Experts say changing factors in America’s pastime are making the need for additional fan safety impossible to ignore, triggering an upgrade for which there likely will be no holdouts.
“Quite frankly, I think that’s a good thing from a safety perspective,” said Robert M. Gorman, co-author of the 2008 book “Death at the Ballpark: A Comprehensive Study of Game-Related Fatalities, 1862-2007.”
Gorman believes momentum for additional safety measures began with David Glovin’s 2014 Bloomberg News article “Baseball caught looking as fouls injure 1,750 fans a year.”
“It kind of galvanized it for people,” Gorman said. “The problem prior to that was that Major League Baseball claimed they didn’t track (foul ball injuries).”
Gorman said foul balls can fly into the stands at speeds exceeding 100 mph. And at today’s ballparks, fans are sitting closer to the action than ever before.
Among those injured by foul balls in recent seasons was Schaumburg resident John “Jay” Loos. He sued the Chicago Cubs and Major League Baseball in October, saying he was blinded in one eye last August by a foul ball along the first-base line. A judge dismissed the Cubs from the lawsuit in March, but Major League Baseball remains a defendant.
Less than four months after Loos’ lawsuit, MLB announced in February that all 30 of its ballparks were heeding the league’s recommendation to extend netting all the way out to the outer edge of dugouts.
Some old-school baseball purists have decried the changes.
Former Schaumburg resident Tom R. Smith, 80, attended all 1,008 home games at Boomers Stadium from its opening as Alexian Field in 1999 through the Boomers’ Frontier League championship series last year.
“It’s like watching a game through a screen door,” Smith said of the netting. “If that’s the way it was meant to be, they’d have done it in Babe Ruth’s time.”
Smith believes the added netting is just a way to market ballpark attendance to people who don’t intend to follow the games.
“No one watching the game gets hit,” he said. “Everyone I saw get hit over all those years got hit because they weren’t paying attention.”
Gorman disagrees. While acknowledging the additional distractions at ballparks today — including some that encourage cellphone use — there are others factors for which fans can’t be held responsible. That includes newer stadium designs that put fans closer to the field and even construction of the baseballs.
Scott Jones, project manager for the Kansas City architectural firm AECOM, which designed Impact Field for Rosemont, said average pitching speeds also have been increasing.
“Hitters have been getting stronger as well,” he said. “In terms of simple physics, the risk of injury from a ball, bat or fragments has to be increasing, and the dugouts were the closest seats to home plate not behind a net. At today’s speeds, total reaction time was as little as a second in those locations.”

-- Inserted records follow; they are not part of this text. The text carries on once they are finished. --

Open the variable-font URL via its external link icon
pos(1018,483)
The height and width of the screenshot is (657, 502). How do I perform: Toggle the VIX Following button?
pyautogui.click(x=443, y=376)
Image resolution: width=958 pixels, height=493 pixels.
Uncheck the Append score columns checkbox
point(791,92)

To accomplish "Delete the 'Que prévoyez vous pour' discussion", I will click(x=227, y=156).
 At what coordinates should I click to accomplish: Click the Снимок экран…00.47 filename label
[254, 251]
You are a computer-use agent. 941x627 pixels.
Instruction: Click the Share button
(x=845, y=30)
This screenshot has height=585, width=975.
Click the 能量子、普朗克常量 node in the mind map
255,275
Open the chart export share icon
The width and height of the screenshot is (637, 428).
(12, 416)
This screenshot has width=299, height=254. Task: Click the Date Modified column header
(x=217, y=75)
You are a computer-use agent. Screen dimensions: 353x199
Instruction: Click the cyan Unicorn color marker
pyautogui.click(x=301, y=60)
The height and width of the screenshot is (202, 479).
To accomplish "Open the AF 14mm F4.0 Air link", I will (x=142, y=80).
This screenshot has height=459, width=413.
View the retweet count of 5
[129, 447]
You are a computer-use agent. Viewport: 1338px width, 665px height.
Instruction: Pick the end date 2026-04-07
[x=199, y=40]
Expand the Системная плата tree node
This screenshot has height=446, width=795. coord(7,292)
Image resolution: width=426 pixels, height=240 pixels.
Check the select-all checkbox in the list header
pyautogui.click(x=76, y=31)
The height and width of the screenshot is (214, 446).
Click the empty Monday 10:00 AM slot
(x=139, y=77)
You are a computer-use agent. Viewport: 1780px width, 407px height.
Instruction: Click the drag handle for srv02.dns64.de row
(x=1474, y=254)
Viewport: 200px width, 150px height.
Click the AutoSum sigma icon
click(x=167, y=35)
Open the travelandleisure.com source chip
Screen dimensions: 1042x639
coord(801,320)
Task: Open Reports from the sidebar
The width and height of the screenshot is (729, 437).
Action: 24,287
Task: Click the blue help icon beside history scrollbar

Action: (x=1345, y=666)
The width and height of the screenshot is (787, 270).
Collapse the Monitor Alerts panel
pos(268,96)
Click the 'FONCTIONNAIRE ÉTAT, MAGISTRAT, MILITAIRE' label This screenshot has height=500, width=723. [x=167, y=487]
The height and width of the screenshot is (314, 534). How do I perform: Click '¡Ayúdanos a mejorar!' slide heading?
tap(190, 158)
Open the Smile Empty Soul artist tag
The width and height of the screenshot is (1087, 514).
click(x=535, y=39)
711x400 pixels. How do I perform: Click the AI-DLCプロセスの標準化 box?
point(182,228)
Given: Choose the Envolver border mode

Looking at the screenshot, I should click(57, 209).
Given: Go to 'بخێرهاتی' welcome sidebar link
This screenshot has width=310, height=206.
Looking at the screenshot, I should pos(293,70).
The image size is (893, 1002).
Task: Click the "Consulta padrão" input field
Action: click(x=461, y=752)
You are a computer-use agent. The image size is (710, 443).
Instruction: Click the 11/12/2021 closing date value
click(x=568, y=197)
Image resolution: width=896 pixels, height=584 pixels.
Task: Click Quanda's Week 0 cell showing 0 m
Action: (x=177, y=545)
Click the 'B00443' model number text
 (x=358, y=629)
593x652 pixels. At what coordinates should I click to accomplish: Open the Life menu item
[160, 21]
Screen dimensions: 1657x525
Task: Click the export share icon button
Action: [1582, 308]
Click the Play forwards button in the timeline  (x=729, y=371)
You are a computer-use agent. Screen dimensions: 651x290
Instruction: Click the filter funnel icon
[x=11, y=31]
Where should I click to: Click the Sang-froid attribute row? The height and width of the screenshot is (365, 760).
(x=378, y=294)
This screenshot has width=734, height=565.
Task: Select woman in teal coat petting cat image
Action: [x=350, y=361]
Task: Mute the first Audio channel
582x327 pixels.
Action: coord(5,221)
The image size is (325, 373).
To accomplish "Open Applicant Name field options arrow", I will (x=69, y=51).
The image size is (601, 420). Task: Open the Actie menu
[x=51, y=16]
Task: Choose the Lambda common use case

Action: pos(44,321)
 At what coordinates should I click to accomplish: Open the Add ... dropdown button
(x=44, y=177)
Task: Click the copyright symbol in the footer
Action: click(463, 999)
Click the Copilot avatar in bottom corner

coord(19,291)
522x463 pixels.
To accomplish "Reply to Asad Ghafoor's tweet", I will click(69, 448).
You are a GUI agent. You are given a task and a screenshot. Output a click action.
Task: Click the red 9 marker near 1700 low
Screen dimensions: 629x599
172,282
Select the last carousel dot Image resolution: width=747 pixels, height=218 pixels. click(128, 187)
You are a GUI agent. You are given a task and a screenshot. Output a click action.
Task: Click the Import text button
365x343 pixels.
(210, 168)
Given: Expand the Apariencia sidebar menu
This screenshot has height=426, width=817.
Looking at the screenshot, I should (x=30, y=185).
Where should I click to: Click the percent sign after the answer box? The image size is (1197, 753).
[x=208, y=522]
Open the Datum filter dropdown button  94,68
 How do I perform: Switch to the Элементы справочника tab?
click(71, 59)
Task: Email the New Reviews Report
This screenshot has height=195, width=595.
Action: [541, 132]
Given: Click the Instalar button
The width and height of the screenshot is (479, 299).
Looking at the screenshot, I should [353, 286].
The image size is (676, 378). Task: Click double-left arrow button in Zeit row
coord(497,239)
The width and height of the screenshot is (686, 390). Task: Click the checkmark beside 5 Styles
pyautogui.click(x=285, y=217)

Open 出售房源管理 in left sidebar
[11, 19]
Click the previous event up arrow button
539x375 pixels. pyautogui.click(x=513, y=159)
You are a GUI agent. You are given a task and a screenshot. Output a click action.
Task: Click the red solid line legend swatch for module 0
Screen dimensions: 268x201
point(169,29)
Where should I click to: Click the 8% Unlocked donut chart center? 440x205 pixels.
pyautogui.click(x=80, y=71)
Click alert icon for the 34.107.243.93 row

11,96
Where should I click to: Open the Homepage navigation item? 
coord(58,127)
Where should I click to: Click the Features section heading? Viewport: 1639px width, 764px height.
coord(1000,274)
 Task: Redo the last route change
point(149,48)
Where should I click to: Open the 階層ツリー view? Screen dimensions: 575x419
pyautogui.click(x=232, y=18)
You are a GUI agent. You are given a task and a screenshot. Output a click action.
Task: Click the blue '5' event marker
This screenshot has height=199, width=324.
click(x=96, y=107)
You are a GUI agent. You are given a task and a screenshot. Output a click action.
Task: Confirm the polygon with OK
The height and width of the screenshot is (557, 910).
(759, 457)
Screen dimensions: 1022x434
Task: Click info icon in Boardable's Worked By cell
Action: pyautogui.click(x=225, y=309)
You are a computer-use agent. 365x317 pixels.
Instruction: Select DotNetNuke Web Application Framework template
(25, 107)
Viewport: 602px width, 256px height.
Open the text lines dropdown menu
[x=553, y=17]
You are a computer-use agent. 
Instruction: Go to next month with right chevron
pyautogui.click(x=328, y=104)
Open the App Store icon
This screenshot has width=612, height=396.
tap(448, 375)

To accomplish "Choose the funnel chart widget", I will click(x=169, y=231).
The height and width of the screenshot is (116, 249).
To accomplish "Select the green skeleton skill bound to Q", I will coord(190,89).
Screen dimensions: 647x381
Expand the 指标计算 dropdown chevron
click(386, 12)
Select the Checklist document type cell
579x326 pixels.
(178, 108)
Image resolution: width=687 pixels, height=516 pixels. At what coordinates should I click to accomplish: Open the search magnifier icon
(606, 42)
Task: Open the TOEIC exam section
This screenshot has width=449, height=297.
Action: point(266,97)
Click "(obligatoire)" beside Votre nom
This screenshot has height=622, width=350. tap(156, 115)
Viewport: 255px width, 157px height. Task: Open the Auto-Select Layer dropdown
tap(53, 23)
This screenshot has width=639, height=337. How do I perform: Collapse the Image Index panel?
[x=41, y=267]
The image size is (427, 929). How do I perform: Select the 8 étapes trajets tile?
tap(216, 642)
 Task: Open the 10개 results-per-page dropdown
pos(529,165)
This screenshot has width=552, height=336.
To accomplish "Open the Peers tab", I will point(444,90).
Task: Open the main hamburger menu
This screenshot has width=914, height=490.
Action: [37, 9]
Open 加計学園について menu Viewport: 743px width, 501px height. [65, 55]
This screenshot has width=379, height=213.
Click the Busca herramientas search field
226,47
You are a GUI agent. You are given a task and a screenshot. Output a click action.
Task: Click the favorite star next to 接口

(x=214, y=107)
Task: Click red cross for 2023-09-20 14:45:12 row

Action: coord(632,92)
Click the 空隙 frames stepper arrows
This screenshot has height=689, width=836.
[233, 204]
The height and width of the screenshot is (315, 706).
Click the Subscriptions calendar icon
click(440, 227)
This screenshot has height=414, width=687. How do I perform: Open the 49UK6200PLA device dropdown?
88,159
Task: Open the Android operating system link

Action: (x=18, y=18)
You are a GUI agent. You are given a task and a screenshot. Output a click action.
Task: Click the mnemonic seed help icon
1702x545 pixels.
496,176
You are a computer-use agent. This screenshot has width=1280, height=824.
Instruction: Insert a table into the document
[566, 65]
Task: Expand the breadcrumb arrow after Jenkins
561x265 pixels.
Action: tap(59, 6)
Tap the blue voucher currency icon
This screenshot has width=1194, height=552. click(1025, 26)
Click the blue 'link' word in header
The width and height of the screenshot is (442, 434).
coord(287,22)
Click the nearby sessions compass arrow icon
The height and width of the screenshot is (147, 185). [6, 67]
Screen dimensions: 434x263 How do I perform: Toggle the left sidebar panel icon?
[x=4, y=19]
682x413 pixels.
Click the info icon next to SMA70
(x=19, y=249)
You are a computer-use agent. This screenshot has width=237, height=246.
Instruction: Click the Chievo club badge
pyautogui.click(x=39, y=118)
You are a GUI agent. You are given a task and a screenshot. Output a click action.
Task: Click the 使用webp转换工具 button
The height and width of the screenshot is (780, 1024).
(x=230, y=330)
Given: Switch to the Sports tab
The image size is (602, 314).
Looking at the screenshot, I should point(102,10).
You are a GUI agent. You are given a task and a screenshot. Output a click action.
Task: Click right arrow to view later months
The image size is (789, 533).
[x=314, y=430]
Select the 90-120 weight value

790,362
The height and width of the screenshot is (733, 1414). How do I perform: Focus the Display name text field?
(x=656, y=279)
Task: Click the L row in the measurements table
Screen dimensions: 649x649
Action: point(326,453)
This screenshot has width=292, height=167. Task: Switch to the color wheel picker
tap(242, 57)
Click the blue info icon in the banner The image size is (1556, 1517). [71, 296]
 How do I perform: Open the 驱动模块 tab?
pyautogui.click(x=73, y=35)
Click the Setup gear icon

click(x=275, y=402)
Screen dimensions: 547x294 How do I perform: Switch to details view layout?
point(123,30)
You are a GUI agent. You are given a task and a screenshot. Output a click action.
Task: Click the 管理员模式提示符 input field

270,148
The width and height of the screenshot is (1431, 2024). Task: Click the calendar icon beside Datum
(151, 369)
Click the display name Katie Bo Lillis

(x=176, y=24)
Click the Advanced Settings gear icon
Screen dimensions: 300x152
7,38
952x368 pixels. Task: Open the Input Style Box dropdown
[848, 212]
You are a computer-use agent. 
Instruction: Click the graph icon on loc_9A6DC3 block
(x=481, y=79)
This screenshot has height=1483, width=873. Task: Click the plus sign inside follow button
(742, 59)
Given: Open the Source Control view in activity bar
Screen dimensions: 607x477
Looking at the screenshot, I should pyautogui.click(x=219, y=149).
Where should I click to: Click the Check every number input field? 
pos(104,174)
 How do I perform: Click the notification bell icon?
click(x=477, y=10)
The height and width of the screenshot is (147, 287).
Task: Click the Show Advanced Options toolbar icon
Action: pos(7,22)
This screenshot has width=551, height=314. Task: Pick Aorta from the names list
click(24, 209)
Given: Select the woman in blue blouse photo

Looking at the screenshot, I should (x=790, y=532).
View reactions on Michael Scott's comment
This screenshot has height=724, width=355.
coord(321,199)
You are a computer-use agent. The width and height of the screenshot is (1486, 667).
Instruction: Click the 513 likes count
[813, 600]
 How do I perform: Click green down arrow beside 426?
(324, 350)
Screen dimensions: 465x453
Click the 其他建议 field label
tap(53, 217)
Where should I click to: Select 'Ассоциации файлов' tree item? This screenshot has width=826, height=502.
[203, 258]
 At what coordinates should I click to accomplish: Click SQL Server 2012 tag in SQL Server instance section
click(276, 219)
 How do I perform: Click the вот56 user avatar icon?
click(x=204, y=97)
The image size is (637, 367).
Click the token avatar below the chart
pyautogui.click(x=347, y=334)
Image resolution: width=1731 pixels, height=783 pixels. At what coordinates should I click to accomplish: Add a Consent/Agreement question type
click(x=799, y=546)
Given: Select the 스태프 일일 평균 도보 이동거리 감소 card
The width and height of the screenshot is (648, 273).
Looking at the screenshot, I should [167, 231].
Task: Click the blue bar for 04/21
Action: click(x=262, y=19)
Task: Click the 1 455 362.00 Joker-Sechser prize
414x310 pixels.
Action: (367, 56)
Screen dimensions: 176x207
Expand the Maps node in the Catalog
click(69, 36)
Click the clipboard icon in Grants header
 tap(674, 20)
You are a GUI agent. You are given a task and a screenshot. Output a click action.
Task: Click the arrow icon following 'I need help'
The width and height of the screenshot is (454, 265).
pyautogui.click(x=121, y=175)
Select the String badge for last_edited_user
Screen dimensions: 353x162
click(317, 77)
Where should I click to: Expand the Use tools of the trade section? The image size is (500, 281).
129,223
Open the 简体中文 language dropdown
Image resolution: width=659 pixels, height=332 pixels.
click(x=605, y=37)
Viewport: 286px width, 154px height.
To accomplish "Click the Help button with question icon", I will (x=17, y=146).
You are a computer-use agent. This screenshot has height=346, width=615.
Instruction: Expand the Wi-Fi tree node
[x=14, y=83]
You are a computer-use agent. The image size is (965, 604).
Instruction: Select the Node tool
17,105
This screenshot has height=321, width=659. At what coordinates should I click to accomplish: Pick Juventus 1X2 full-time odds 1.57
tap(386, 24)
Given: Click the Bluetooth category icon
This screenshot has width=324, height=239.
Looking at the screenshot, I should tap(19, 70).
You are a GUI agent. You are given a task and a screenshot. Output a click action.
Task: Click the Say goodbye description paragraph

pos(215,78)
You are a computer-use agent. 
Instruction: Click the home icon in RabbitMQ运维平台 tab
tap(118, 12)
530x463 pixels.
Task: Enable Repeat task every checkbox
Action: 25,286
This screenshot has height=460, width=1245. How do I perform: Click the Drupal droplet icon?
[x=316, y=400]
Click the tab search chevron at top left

Gorman said he would tell skeptical fans two things: safety trumps their opportunity to catch a foul ball, and the newest designs of netting mean they’ll barely notice the extra protections before long.
The village of Schaumburg and Schaumburg Park District, in fact, are in the process of upgrading the $132,000 netting that was planned with a thinner type that will enhance visibility. The Boomers requested the thinner netting, which along with taller pole heights needed to support the expanded netting, will cost about $50,000 more.
Though just one of several proposed upgrades to the 19-year-old stadium, there was little question about the netting having priority, Schaumburg Village Manager Brian Townsend said.
“From our perspective, it’s a safety concern we have to take seriously,” he said.
About half the Boomers’ rivals in the Frontier League — which includes the Joliet Slammers and Crestwood-based Windy City ThunderBolts — already have extended their safety netting, said Steve Tahsler, the league’s deputy commissioner.
Most fans’ concerns about the netting eventually fade away, he said.
“The (complaints) we get are usually before the nets go up.”